La semana pasada he tenido dos momentos especiales de gozo y alegría. Uno de ellos tuvo lugar el sábado 18, víspera de Pentecostés. El motivo fue que en la catedral celebré el sacramento de la Confirmación a una treintena de adultos; algunos, incluso muy adultos, pues estaban casados y con hijos. Varios de ellos, habían pedido recibir ese sacramento para contraer matrimonio o ser padrinos del bautismo, dado que haber recibido la Confirmación es requisito necesario para ambos supuestos; el resto, por diversas causas, pero todas relacionadas con una mayor toma de conciencia con la propia fe. Casi todos eran españoles, aunque había algún inmigrante.

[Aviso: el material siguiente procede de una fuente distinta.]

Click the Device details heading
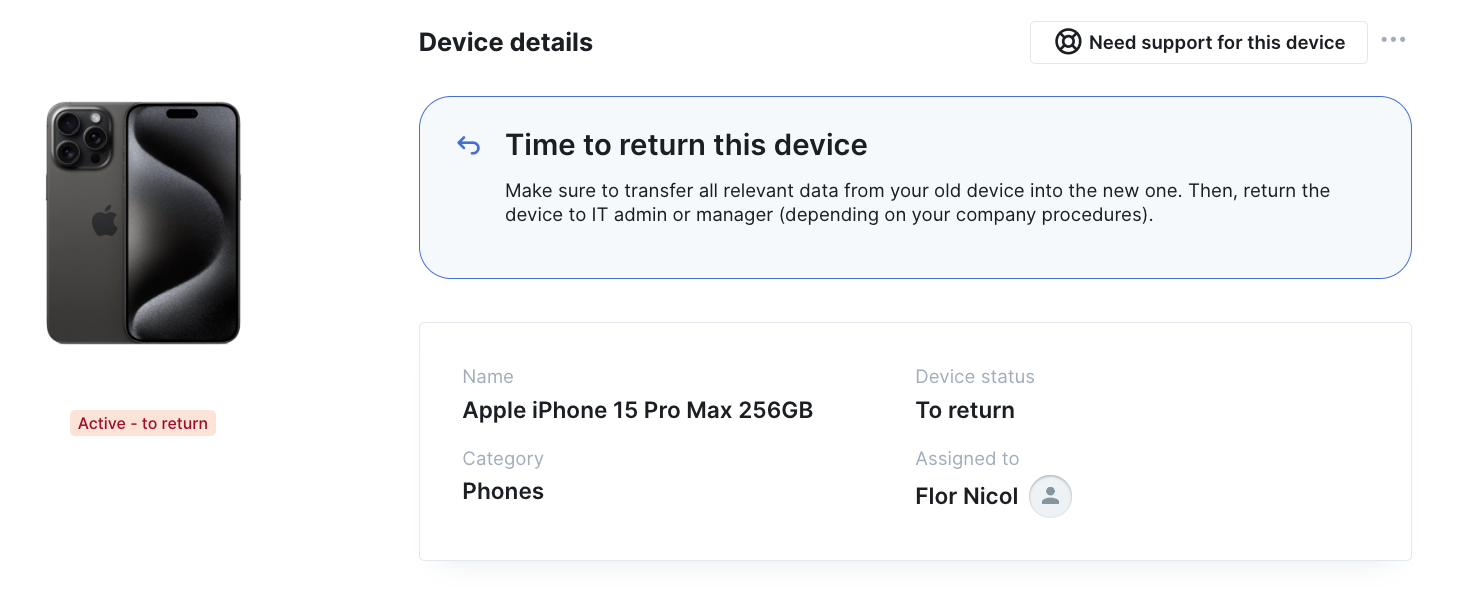This screenshot has height=590, width=1458. pyautogui.click(x=506, y=43)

El segundo acontecimiento que me ha causado gran alegría ha sido el bautismo de una médico en la Parroquia de san Rafael. Como se trataba de una persona adulta, le conferí también la Confirmación y le di la Primera Comunión. Además, su novio recibió la Confirmación. Era emocionante ver la unción y fervor con que ambos recibían esos sacramentos, lo cual dejaba patente que se habían preparado con cuidado e intensidad.

Estos hechos ya han dejado de ser insólitos y cada día serán más normales. Porque cada día es mayor el número de adultos que desean recibir la Confirmación, y el de los que no están bautizados y quieren hacerse cristianos mientras están en el periodo escolar o desde los dieciocho años en adelante. Pienso que es una llamada que nos hace el Señor, para que tomemos más conciencia del mandato con el que se despidió antes de su marcha al Cielo: «Id, y haced discípulos míos a todos los pueblos, bautizándolos en el nombre del Padre, y del Hijo y del Espíritu Santo».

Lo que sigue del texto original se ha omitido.